Quoi qu’ils fassent, disions-nous, les Occidentaux ont toujours tort. La preuve en est faite. On ne trouverait pas dans la presse étrangère un seul commentaire qui rejette sur le F.L.N. l’entière responsabilité de l’échec d’Évian. Il suffit cependant d’avoir suivi sans préjugé le film de la rencontre pour être convaincu, sans l’ombre d’un doute, que les gens de Tunis n’ont rien fait pour engager le dialogue.

Que la presse communiste accable le Gouvernement français, on s’étonnerait du contraire, mais que nos alliés et amis fassent preuve de réticences, de doutes même, sur notre bonne foi, cela est affligeant. Car il ne s’agit pas du seul cas de la France et du problème algérien, pas même d’une malveillance à notre égard, mais d’une sorte de paralysie mentale quand il s’agit de juger n’importe quelle révolte d’autochtones contre un pouvoir extérieur, si légitime qu’il soit.
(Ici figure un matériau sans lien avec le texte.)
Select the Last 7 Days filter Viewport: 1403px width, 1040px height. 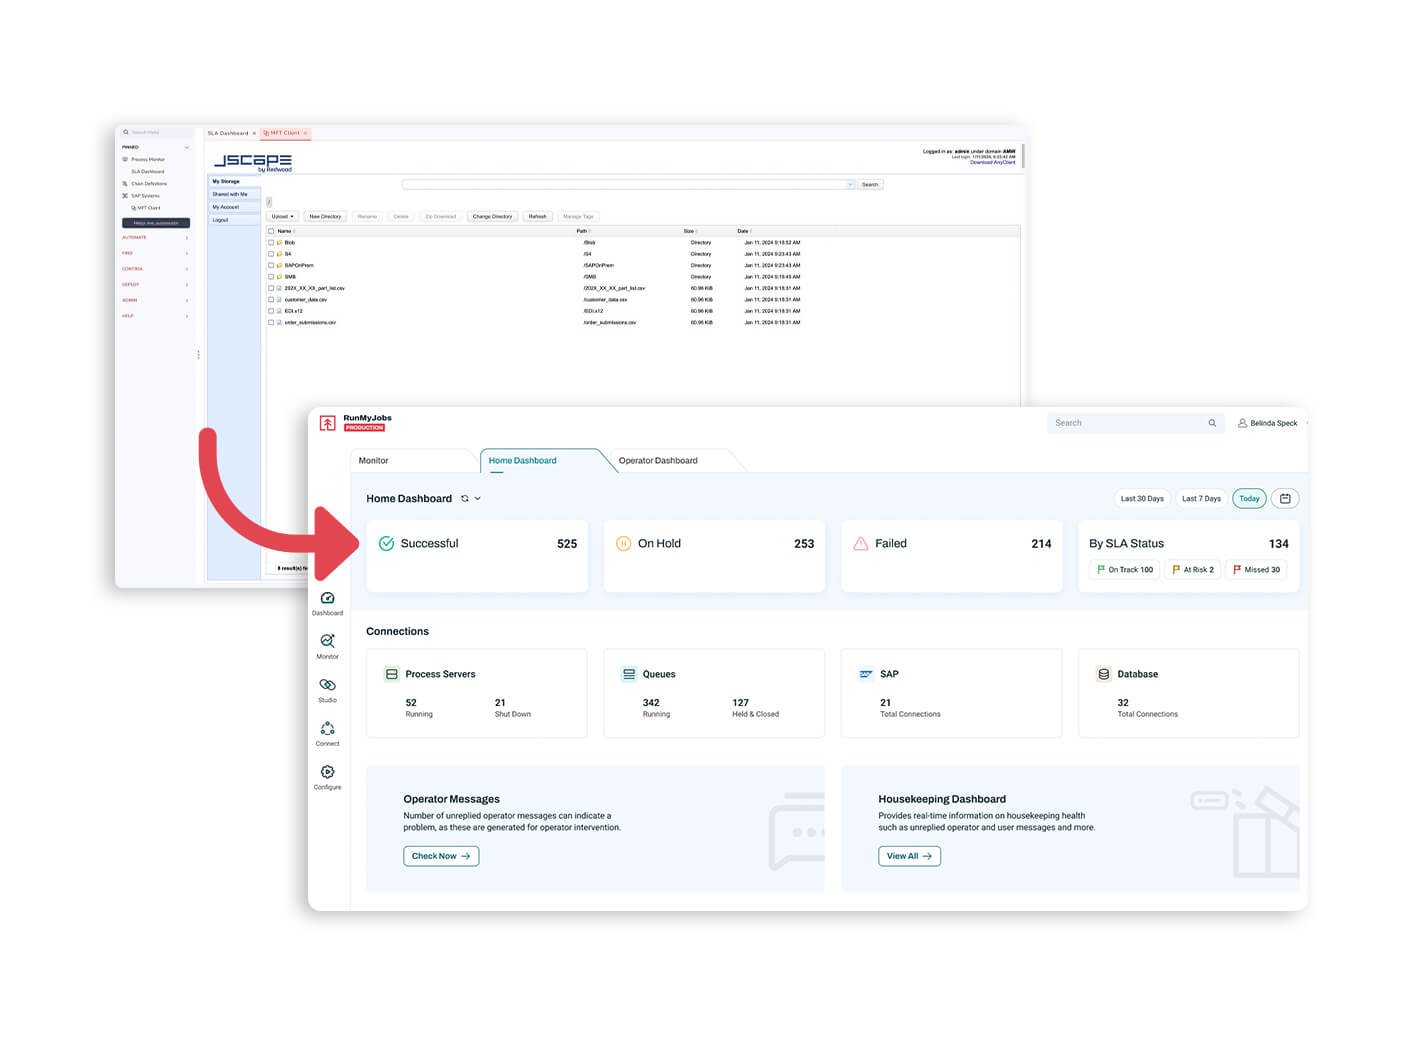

Cela dit, il était donc parfaitement inutile de se livrer à cette confrontation avec tous les risques qu’elle comportait, si elle avait uniquement pour but de montrer à l’opinion notre bonne volonté et faire reconnaître nos droits. Les mieux disposés ne voient là qu’une manœuvre diplomatique, les autres une provocation !
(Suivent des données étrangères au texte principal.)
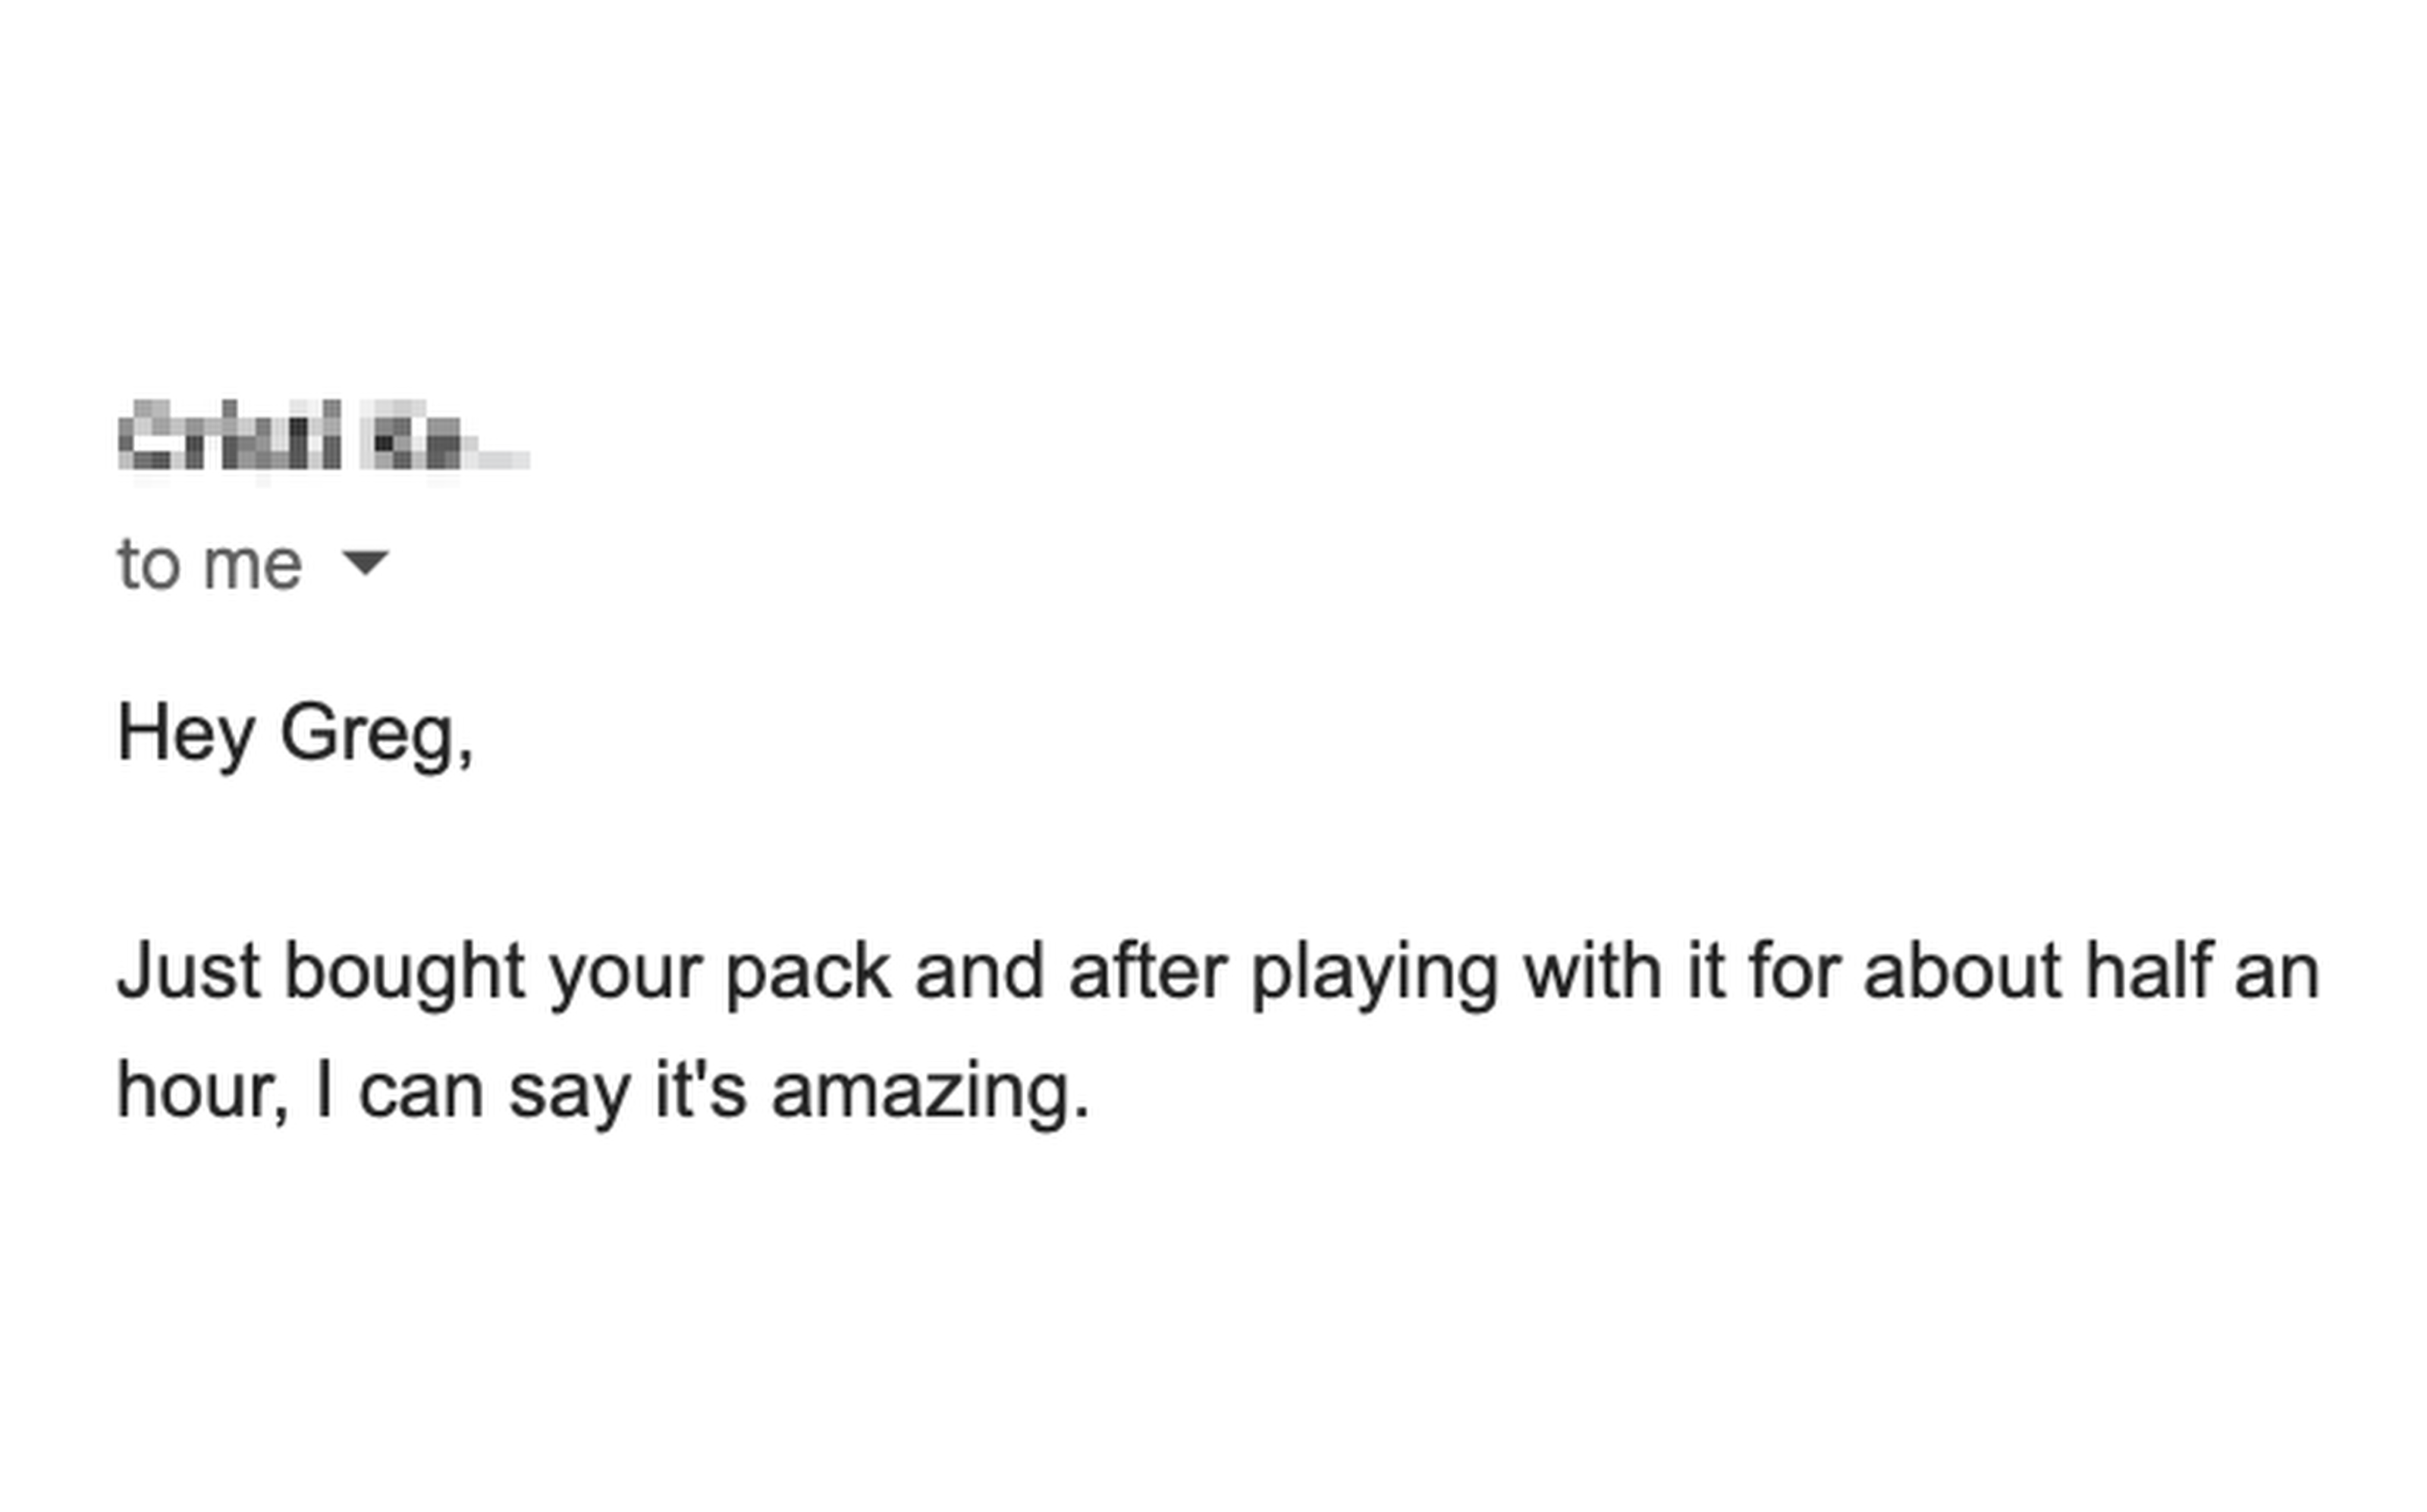
Task: Click the word "it's" in the message
Action: [x=700, y=1090]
Pour le reste de l’actualité, si l’on s’en tient aux seuls faits, force est de constater, avec les officiels qu’il n’y a rien qui porte à l’optimisme ; la proximité d’une nouvelle crise de Berlin, le naufrage de conférences qui devient la règle, la crise du Marché Commun, des nuages partout. Faut-il redire qu’on s’habitue au temps sombre et que tant de signes défavorables finissent par s’annuler.

 

Les Émeutes Rurales et le Problème Agricole

Les émeutes rurales en France ont attiré l’attention sur l’inextricable problème agricole et obligé à quelques réflexions sur une question que l’on élude, précisément parce qu’elle est insoluble. Le fond de la question est bien illustré par un tout petit entrefilet de journal : la République Fédérale allemande va vendre à la Chine populaire 1.800.000 quintaux de céréales ! L’Allemagne de Bonn, réduite à la moitié à peine de la superficie de la France, ayant 55 millions de bouches à nourrir sur un sol en large partie peu fertile, a des excédents de céréales à vendre ! On mesure par là ce que la modernisation de l’agriculture, avec les moyens dont on dispose et au rythme où elle se fait, peut accumuler des excédents  de toute nature. Or l’agriculture n’a pas les mêmes soupapes de sûreté que l’industrie. Celle-là aussi, grâce à l’automation, va créer un potentiel de production qui fait peur. Mais il y a ce que l’on appelle l’aide aux pays sous-développés, entendons par là que l’Etat industriel peut prélever sur le contribuable ou par l’inflation, les subventions nécessaires pour que ses producteurs puissent écouler leurs excédents sans acheteurs solvables.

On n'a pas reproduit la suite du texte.